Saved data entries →
= = =

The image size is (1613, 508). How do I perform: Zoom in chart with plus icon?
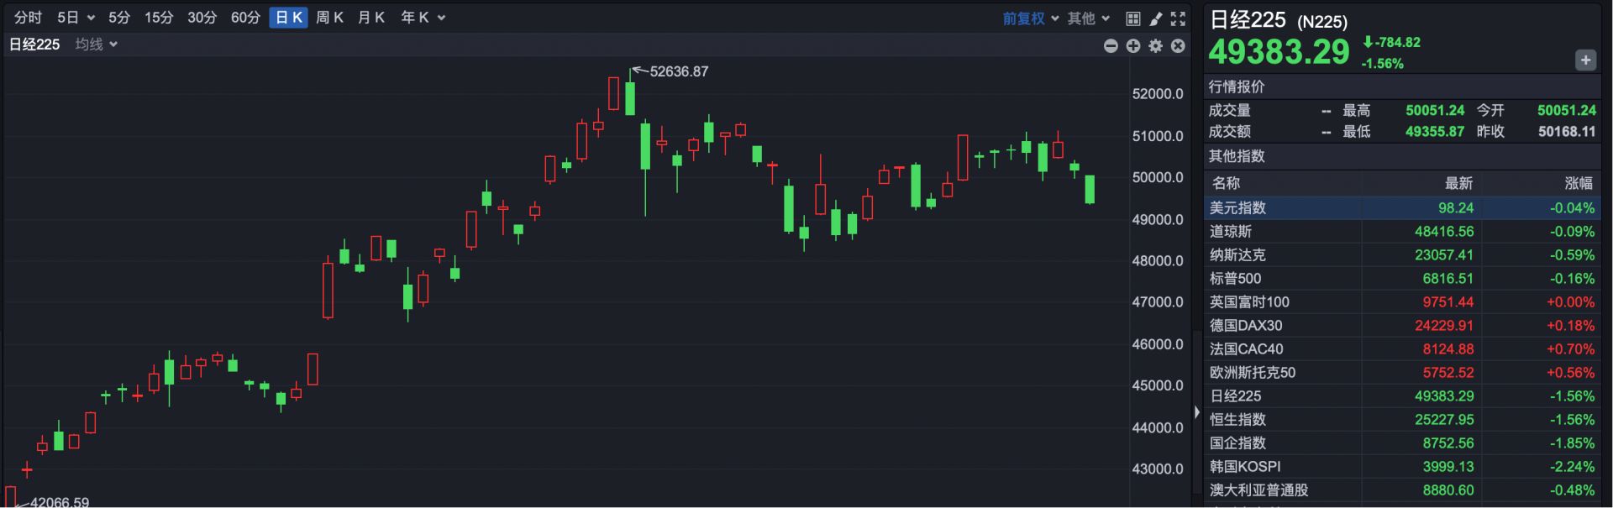[x=1133, y=46]
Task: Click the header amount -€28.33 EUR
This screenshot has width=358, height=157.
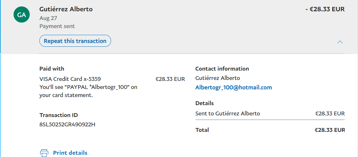Action: (x=325, y=9)
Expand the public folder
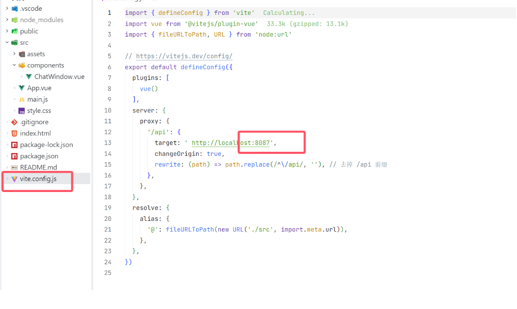 7,31
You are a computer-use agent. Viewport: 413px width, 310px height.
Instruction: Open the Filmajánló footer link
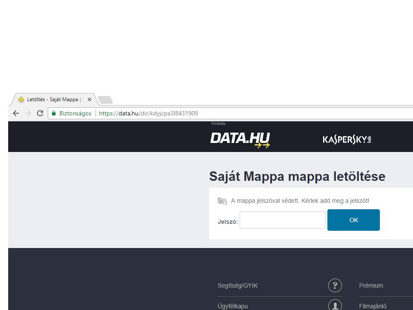373,306
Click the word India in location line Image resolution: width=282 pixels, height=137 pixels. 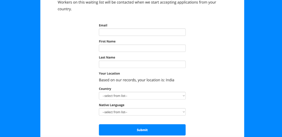170,80
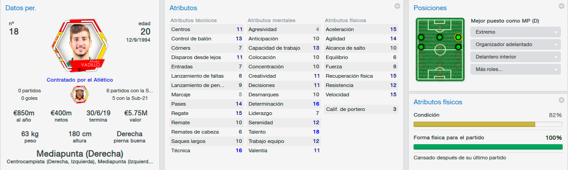Open the Datos per. panel title
Image resolution: width=568 pixels, height=170 pixels.
[x=21, y=8]
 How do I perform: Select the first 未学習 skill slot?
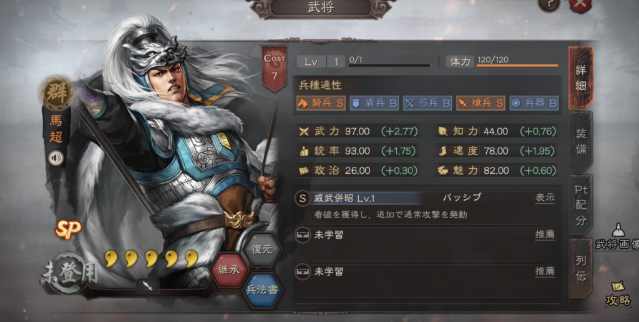(x=426, y=236)
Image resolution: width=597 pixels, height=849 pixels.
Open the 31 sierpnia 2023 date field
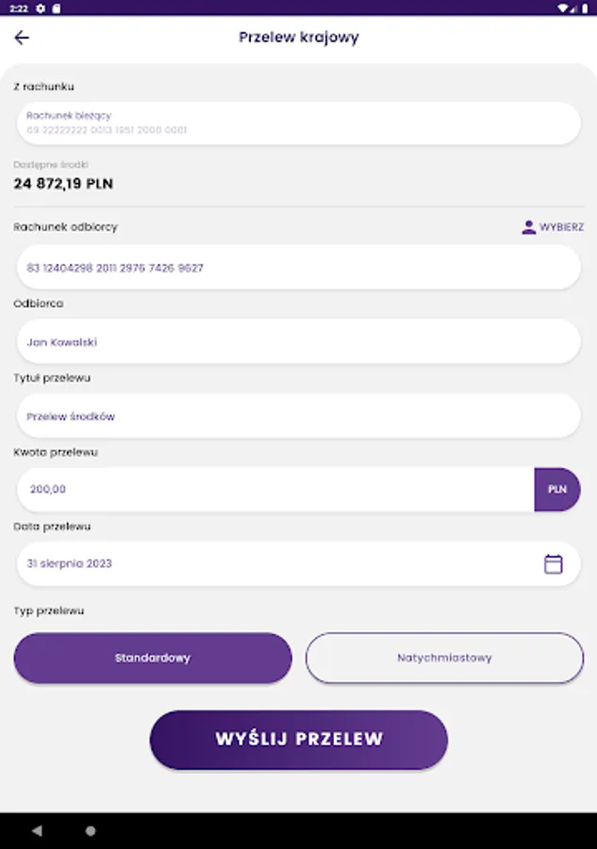click(299, 564)
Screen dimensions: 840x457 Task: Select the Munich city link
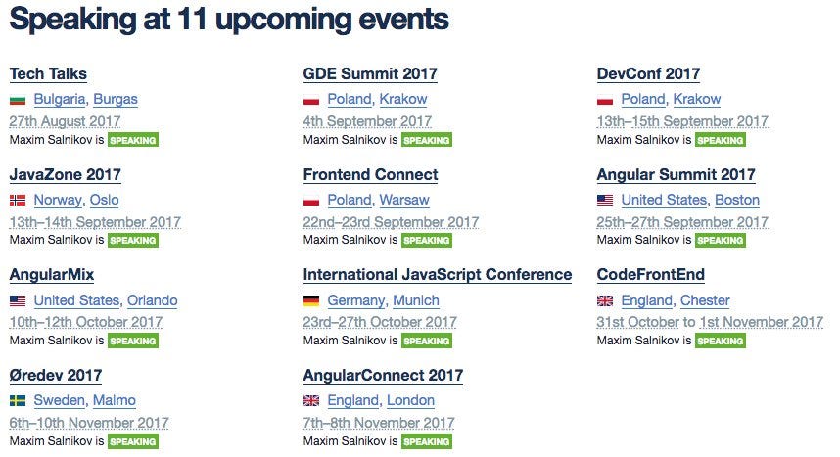coord(416,300)
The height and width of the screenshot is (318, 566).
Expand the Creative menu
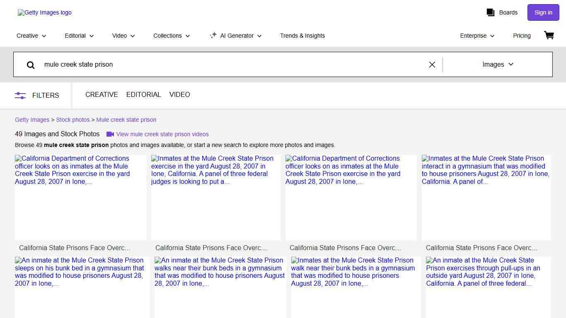(x=31, y=36)
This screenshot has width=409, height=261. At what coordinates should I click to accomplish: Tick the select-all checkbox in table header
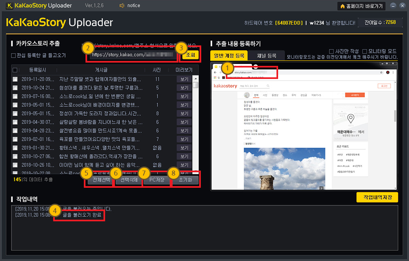point(15,70)
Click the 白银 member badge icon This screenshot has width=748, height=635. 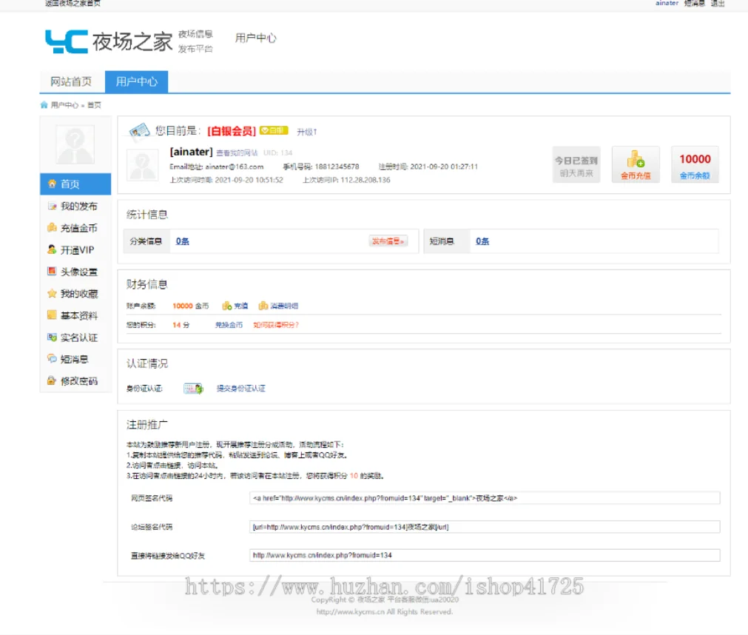(x=273, y=130)
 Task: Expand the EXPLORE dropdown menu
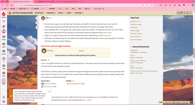tap(40, 13)
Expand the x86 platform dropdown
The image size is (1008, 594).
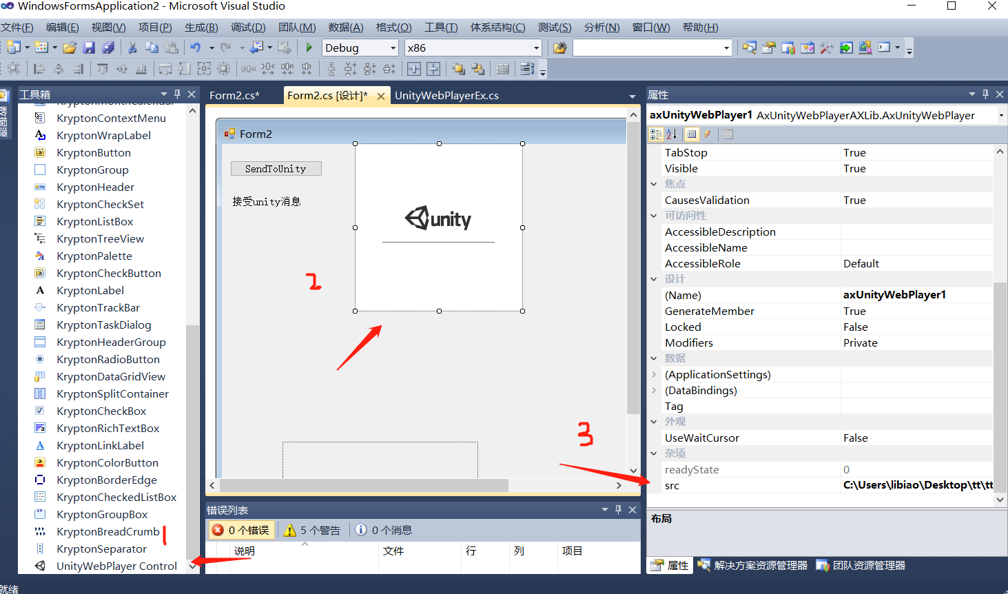[x=537, y=48]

= = =

About this exercise →
From the line containing "Task: Expand the EXPLORE dropdown menu" through the last line of the entries, both included, print each line exactly and omit any picture.

Your response →
 Task: Expand the EXPLORE dropdown menu
tap(40, 13)
Expand the x86 platform dropdown
The image size is (1008, 594).
[x=537, y=48]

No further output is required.